Normal and Abnormal Pathology Knowledge-Augmented Vision-Language Model for Anomaly Detection in Pathology Images
Official code and resources repository for "Normal and Abnormal Pathology Knowledge-Augmented Vision-Language Model for Anomaly Detection in Pathology Images" [paper] (ICCV 2025) in PyTorch. If you use any content of this repo for your work, please cite the following bib entry:
@inproceedings{song2025normal,
title={Normal and abnormal pathology knowledge-augmented vision-language model for anomaly detection in pathology images},
author={Song, Jinsol and Wang, Jiamu and Nguyen, Anh Tien and Byeon, Keunho and Ahn, Sangjeong and Lee, Sung Hak and Kwak, Jin Tae},
booktitle={Proceedings of the IEEE/CVF International Conference on Computer Vision},
pages={22066--22076},
year={2025}
}The lymph node WSI dataset used for training cannot be publicly released at this time.

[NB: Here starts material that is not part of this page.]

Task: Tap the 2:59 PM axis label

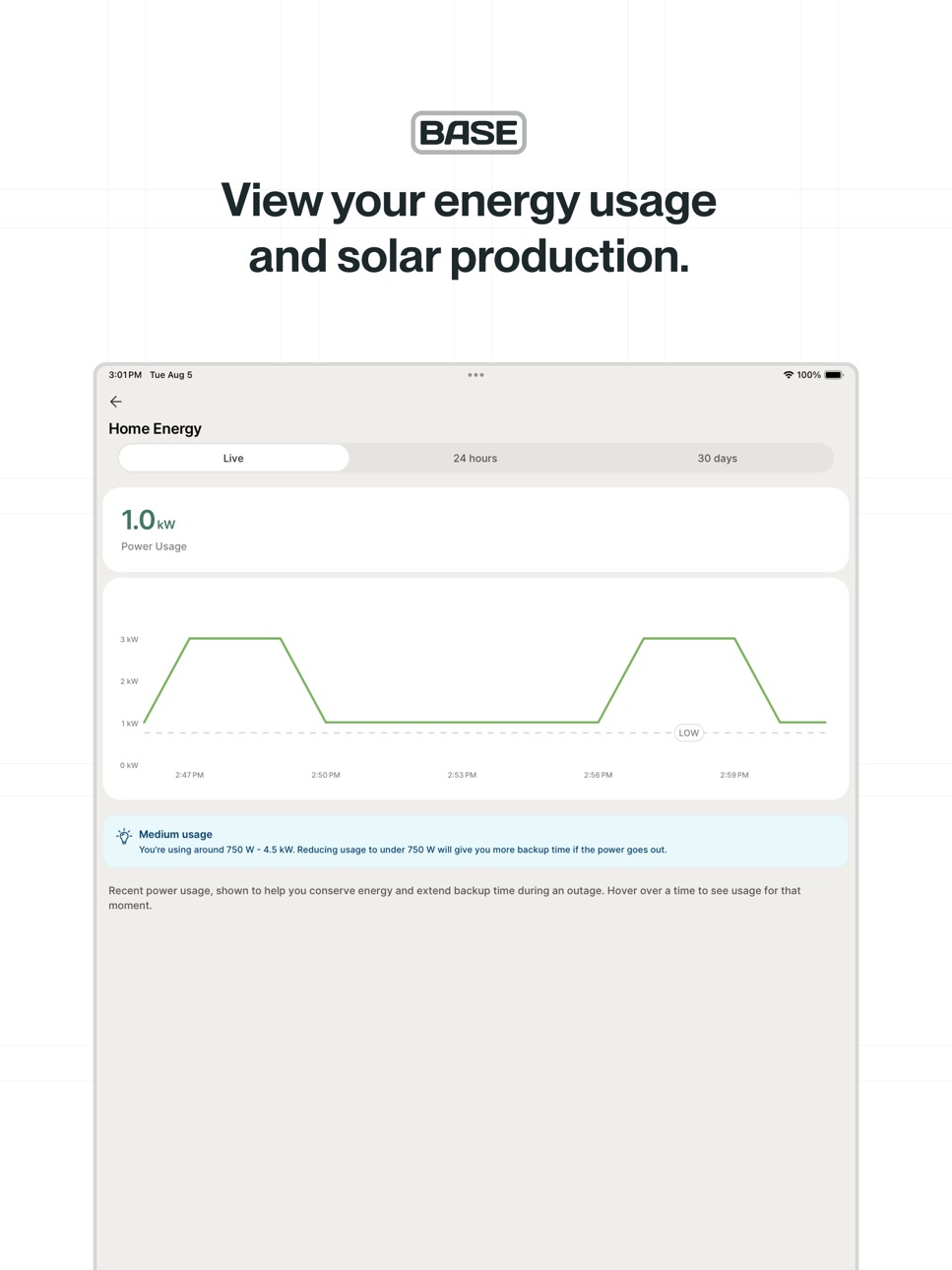Action: pos(734,775)
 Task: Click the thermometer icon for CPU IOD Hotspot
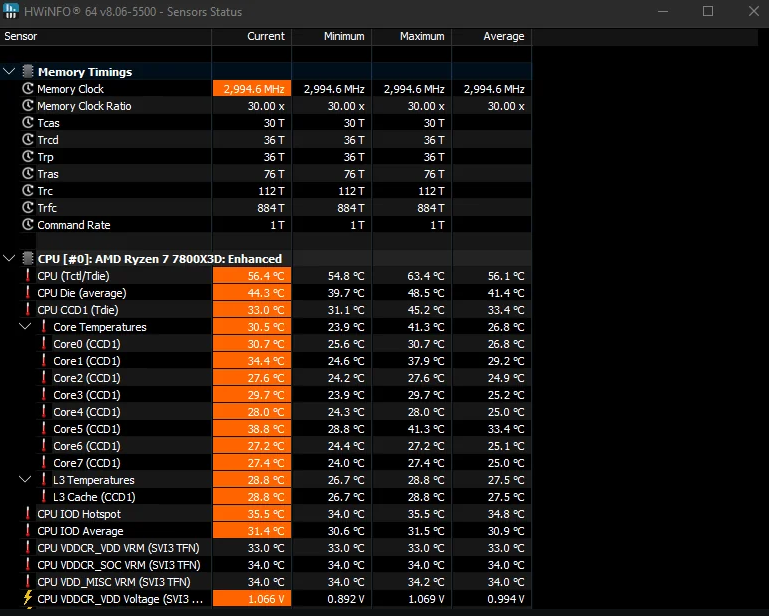[28, 514]
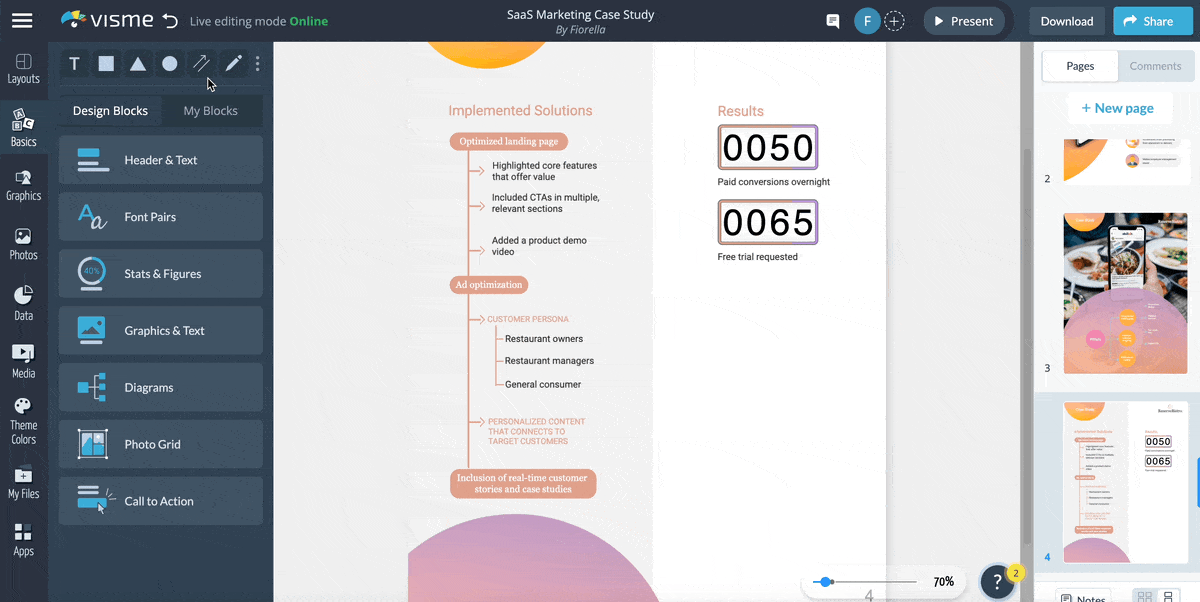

To enable reproducibility, we provide the trained model weights as follows:
- Original trained weights: Used to obtain the experimental results reported in the paper's tables (100 normal words and 50 abnormal words).
- Re-trained weights: Re-trained using a cleaned vocabulary with duplicates removed, corresponding to the word counts reported in the paper (92 normal words and 48 abnormal words).
To load a pretrained model without further training, set "train": 0 and "update_centroids": 0, and specify the path to the pretrained weights in "trained_model_pth".
Note on vocabulary sizes:
In the paper, we report 92 normal words and 48 abnormal words. However, the table results were generated using 100 normal words and 50 abnormal words (with duplicates). The cleaned-word model was trained later using a deduplicated vocabulary to match the reported counts. The normal and abnormal pathology terms used in training can be found in the words folder.
The paths specified by "train_imgs_path" and "val_imgs_path" should contain processed patch images, not raw WSI files. All images in these directories and their subfolders must be normal images only. The folder structure can be arbitrary.
Ideally, validation normal images should not overlap with the training data, as this provides a better estimate of model performance (as done in the paper). However, if sufficient new validation images are not available, it is acceptable to use a subset of the training dataset for validation.
For our experiments, we used a quite large training dataset, performing 1 epoch with a batch size of 100 and accumulating 100 batches before each weight update; you may adjust these settings depending on the size of your dataset.
To compute patch-level anomaly scores, set "test": 1 and "test_patches_WSIs_path". The top path should contain subfolders, each named after a WSI's ID ({WSI_id}). Inside each WSI folder, include only the patch images corresponding to that WSI. The folder structure should look like:
your_test_WSI_patch_folders_top_path/
├── WSI_001/
│ ├── WSI_001_0_0_50.png
│ ├── WSI_001_512_0_40.png
│ └── ...
├── WSI_002/
│ ├── WSI_002_0_0_10.png
│ ├── WSI_002_1024_512_0.png
│ └── ...
└── ...To compute WSI-level anomaly scores after obtaining patch-level scores, set "WSI_level": 1 and "test_raw_WSIs_path". The top path should contain the raw WSI files named as {WSI_id}.svs, corresponding to the WSI IDs used for patch generation. The folder structure should look like:
your_test_raw_WSI_files_top_path/
├── WSI_001.svs
├── WSI_002.svs
├── WSI_003.svs
└── ...To apply the 3×3 erosion described in the paper, the coordinates of each patch are required. Therefore, patch filenames extracted from each WSI should follow the format:
{WSI_id}_{w_coord}_{h_coord}_{abnormal_percent(optional)}.png. If you are only computing patch-level anomaly scores or WSI-level anomaly scores without applying erosion, following this filename convention is not required.
When computing WSI-level anomaly scores with the 3×3 erosion applied, make sure the "WSI_downsampling_factor" is set to the same value as the patch size specified in "test_patch_size" (both width and height of the patch). This setting matches the configuration used in the paper.